Statins link with diabetes put down to weight gain
The increased risk of new-onset diabetes among patients who take statins seems to be down to the drugs’ tendency to cause weight gain at the same time as lowering cholesterol, researchers believe.
The team explored the link between statin use and type 2 diabetes in both randomised trials of statins, and studies looking at genetic variants of the enzyme targeted by statins, 3-hydroxy-3-methylglutaryl-CoA reductase (HMGCR).
Their report – published in the Lancet – said that among nearly 130,000 participants of clinical trials testing the effect of statins on heart disease and stroke, those assigned a statin instead of placebo, or higher versus lower doses of statins, had a 12% increased relative risk of developing type 2 diabetes over a four-year period, and gained an around half a pound in weight.

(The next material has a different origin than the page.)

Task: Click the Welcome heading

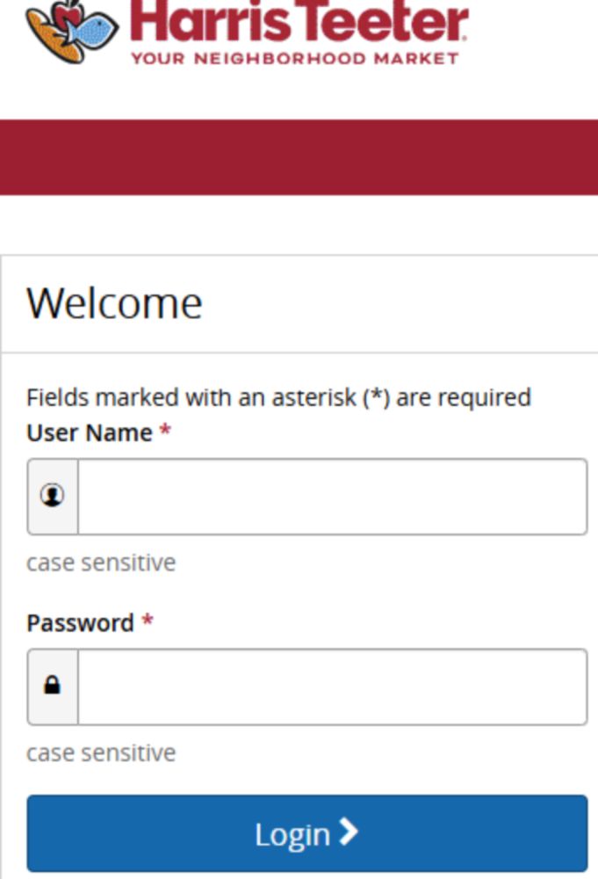Action: tap(114, 303)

In addition, variants in the HMGCR gene – proxies for inhibition of the enzyme – were associated with increased body weight and waist circumference, as well as markers of impaired glucose tolerance and diabetes, in the genetic studies.
Study co-lead Dr David Preiss, from the University of Glasgow Institute of Cardiovascular and Medical Sciences, said: ‘Weight gain is a risk factor for diabetes, which might help explain the small increased risk of diabetes observed in people taking statins.’

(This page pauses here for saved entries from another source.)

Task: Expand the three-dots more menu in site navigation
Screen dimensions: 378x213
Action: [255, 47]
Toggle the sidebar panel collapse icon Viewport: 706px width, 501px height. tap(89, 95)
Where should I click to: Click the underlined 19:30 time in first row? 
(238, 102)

The researchers said this should mean patients taking statins can easily offset their increased risk of diabetes by taking plenty of exercise and eating healthily.

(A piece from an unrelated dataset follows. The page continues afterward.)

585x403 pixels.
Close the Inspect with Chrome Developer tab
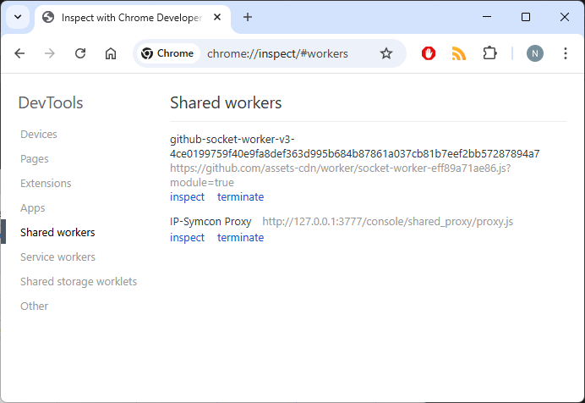point(217,17)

Professor Naveed Sattar, also a co-lead author and from the same institute, said: ‘The modest increases in weight and diabetes risk seen in this study could easily be mitigated by adopting healthier diets and lifestyles. Reinforcing the importance of lifestyle changes when discussing these issues with patients would further enhance the benefit of statin treatment in preventing heart attacks and strokes.’